Journal d'un corps - Daniel Pennac

Journal d'un corps

                   coup de coeur abeille

4e couverture:

13 ans, 1 mois, 8 jours Mercredi 18 novembre 1936

 Je veux écrire le journal de mon corps parce que tout le monde parle d'autre chose.

 

 50 ans et 3 mois            Jeudi 10 janvier 1974

 Si je devais rendre ce journal public, je le destinerais d'abord aux femmes. En retour, j'aimerais lire le journal qu'une femme aurait tenu de son corps. Histoire de lever un coin du mystère. En quoi consiste le mystère ? En ceci par exemple qu'un homme ignore tout de ce que ressent une femme quant au volume et au poids de ses seins, et que les femmes ne savent rien de ce que ressentent les hommes quant à l'encombrement de leur sexe.


86 ans, 9 mois, 16 jours          Lundi 26 juillet 2010

Nous sommes jusqu'au bout l'enfant de notre corps. Un enfant déconcerté.


De 13 à 87 ans, âge de sa mort, le narrateur a tenu le journal de son corps. Nous qui nous sentons parfois si seuls dans le nôtre nous découvrons peu à peu que ce jardin secret est un territoire commun. Tout ce que nous taisions est là, noir sur blanc, et ce qui nous faisait si peur devient souvent matière à rire.

 

Vous dire combien j’ai adoré ce roman!!! J’aime cet auteur d’amour! Qu’est-ce qu’il écrit bien! Et quelle idée fabuleuse d’écrire le journal du corps, parce que des journaux de l’esprit, c’est du déjà-vu! Mais un journal de son corps, fallait y penser!

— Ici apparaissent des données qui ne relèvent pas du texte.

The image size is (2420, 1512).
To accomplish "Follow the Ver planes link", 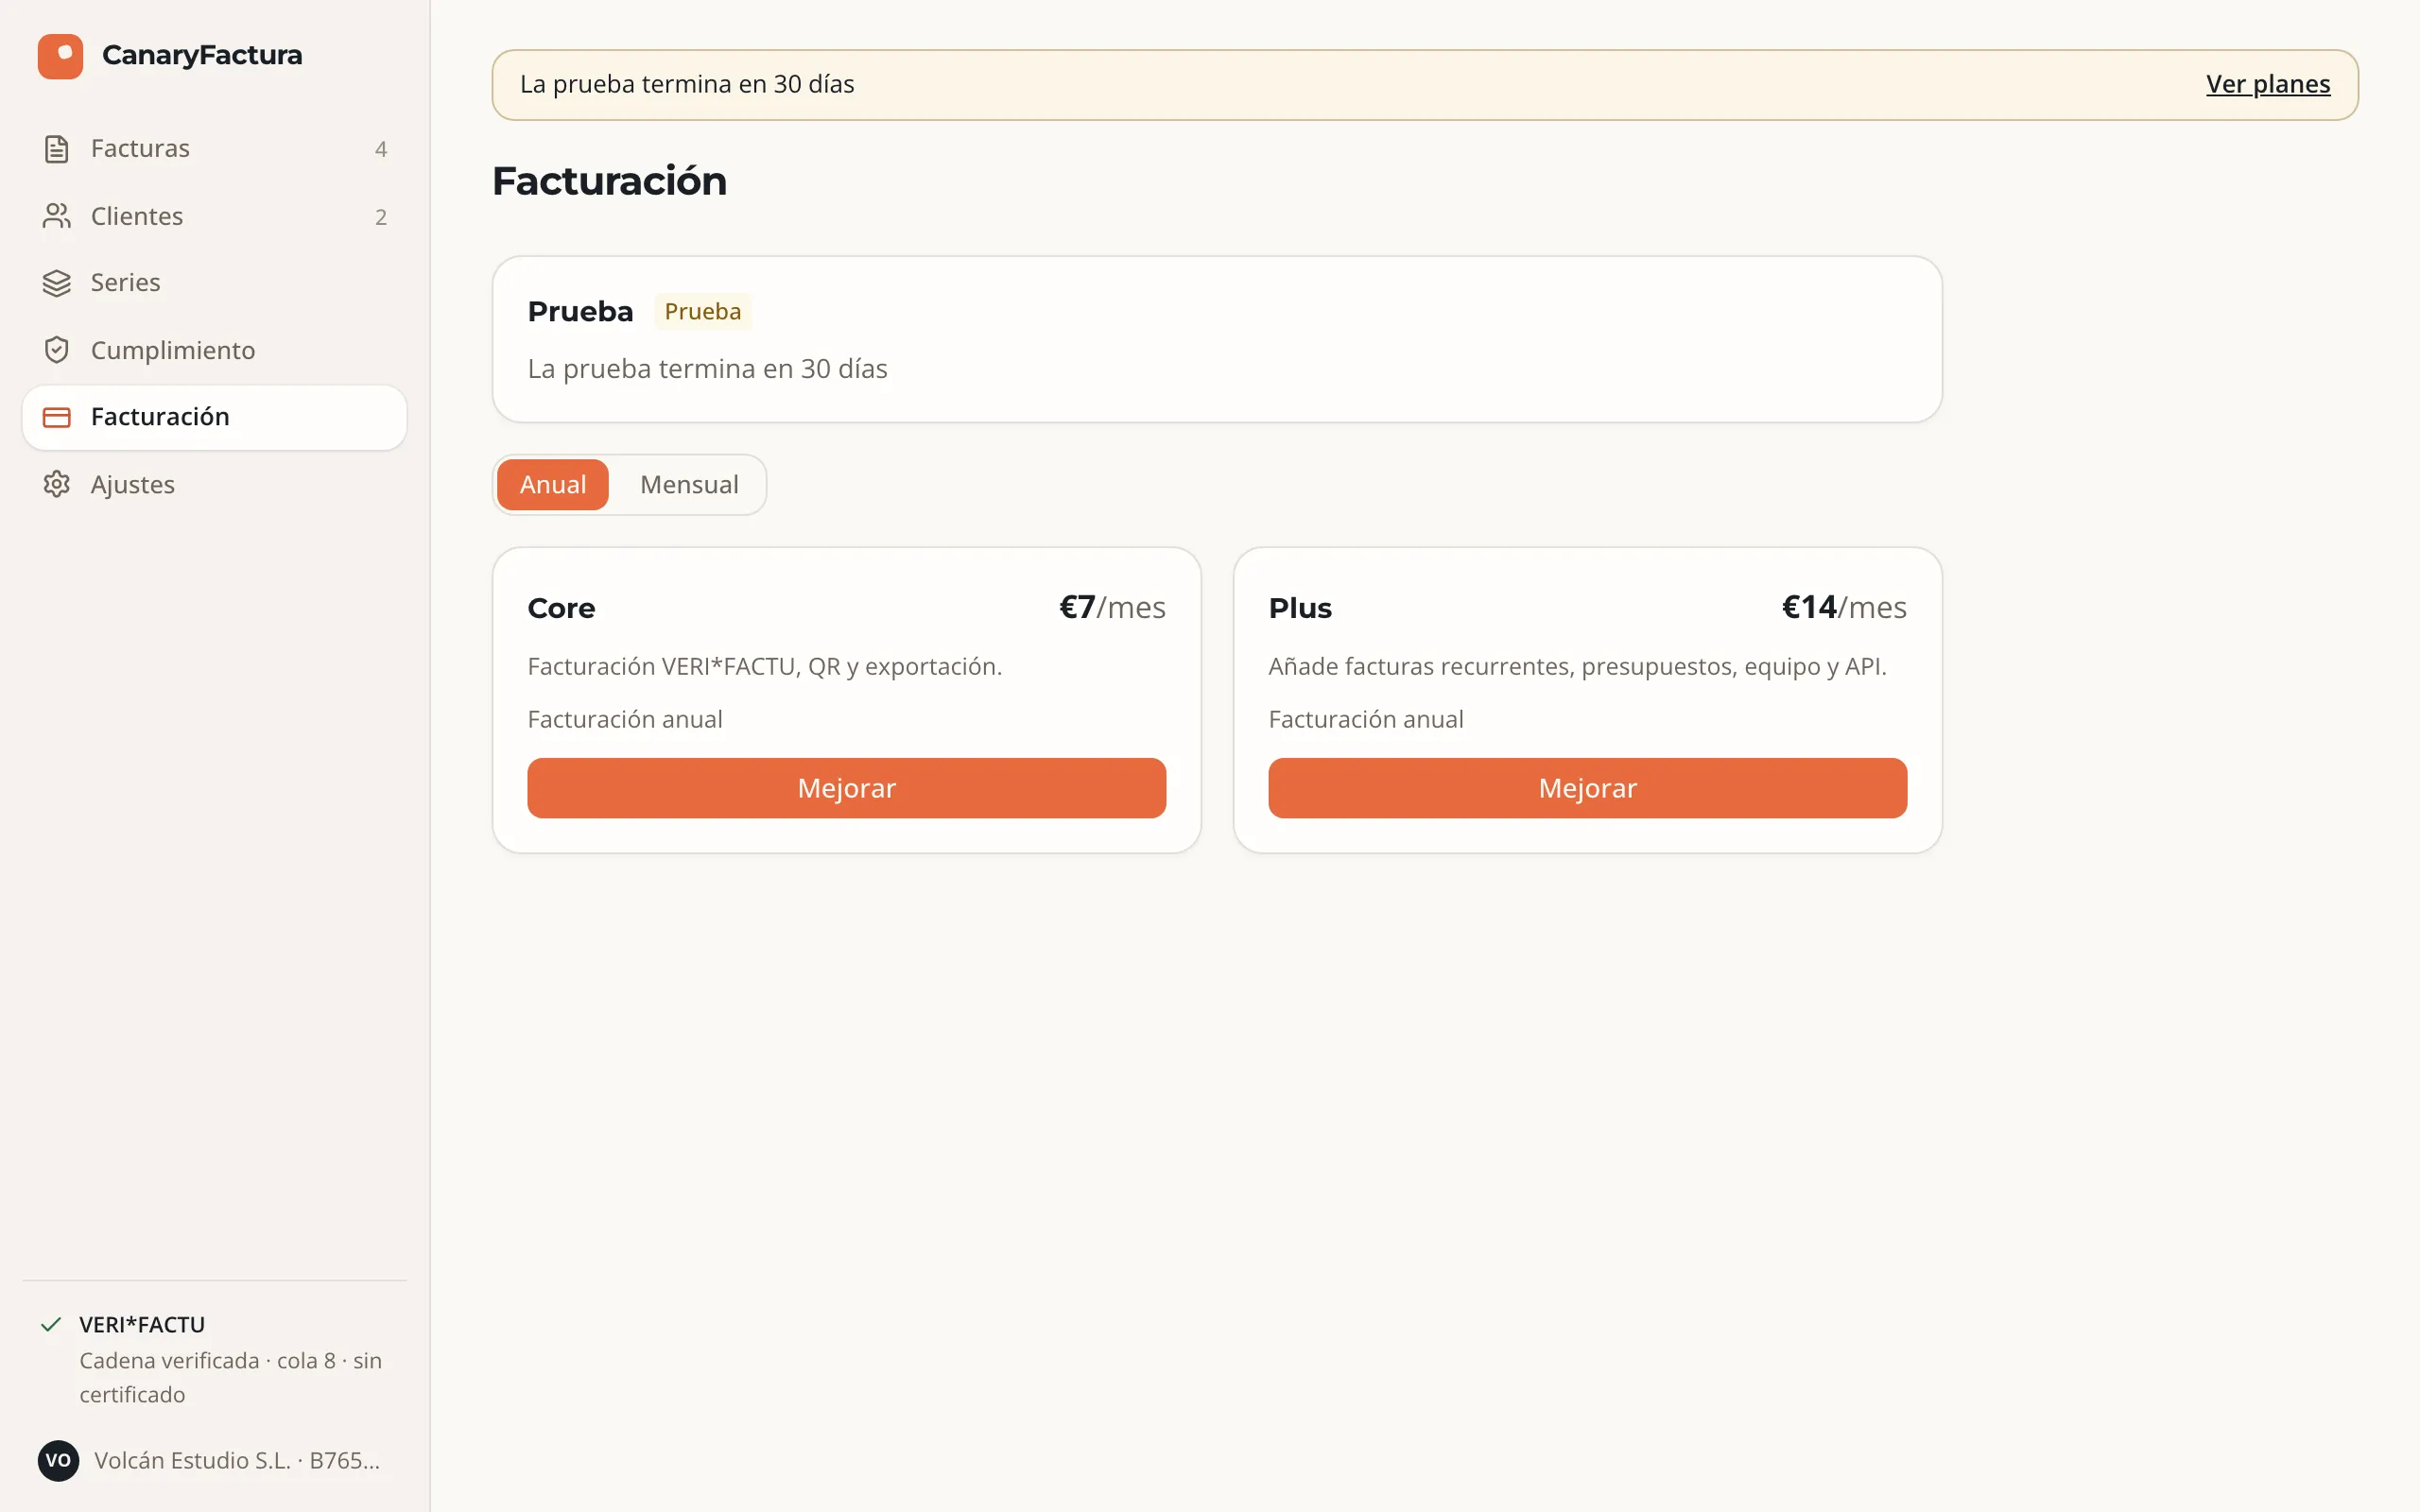I will 2268,84.
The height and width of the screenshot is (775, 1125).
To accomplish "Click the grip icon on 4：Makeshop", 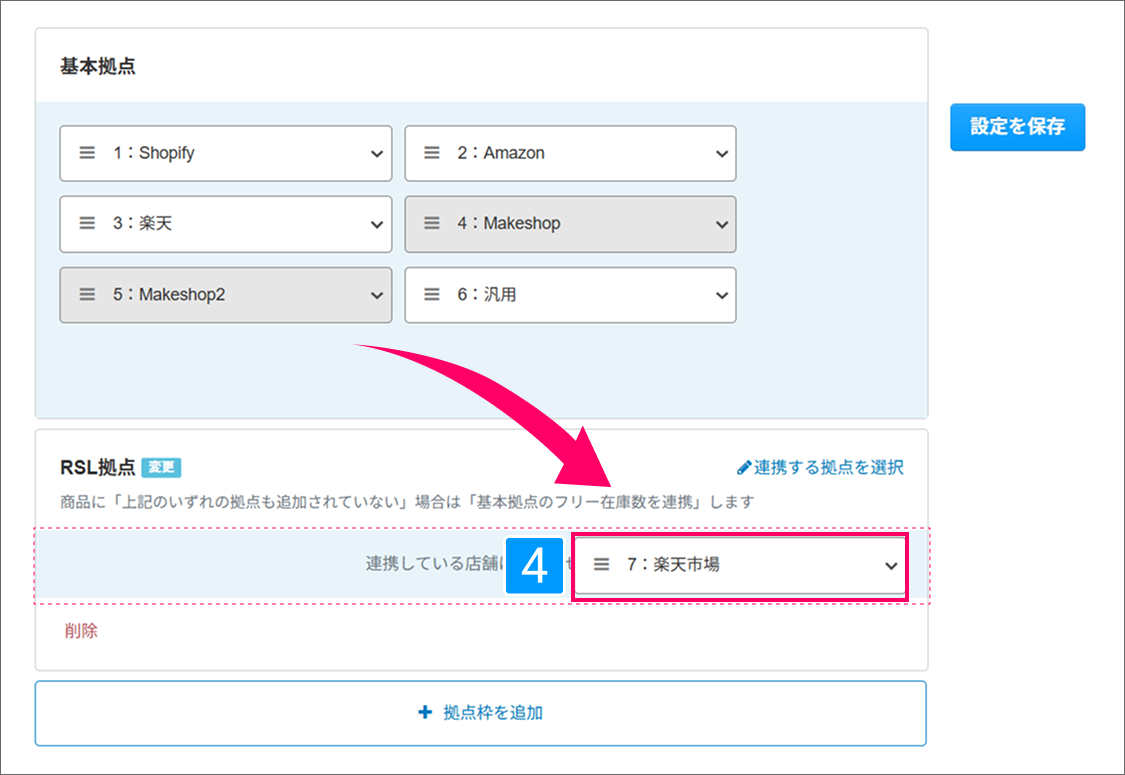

Je me suis furieusement attachée au personnage, celui du journal (on ne connait pas son nom, mais au bout des pages, on sait tout de lui, ou presque…) Il est insolent, il est drôle, il est touchant, il est sincère. Et c’est l’image que je me fais de l’auteur. Parce que seulement un homme profondément bon, brillant, humain et ouvert peut écrire aussi bien les choses du corps…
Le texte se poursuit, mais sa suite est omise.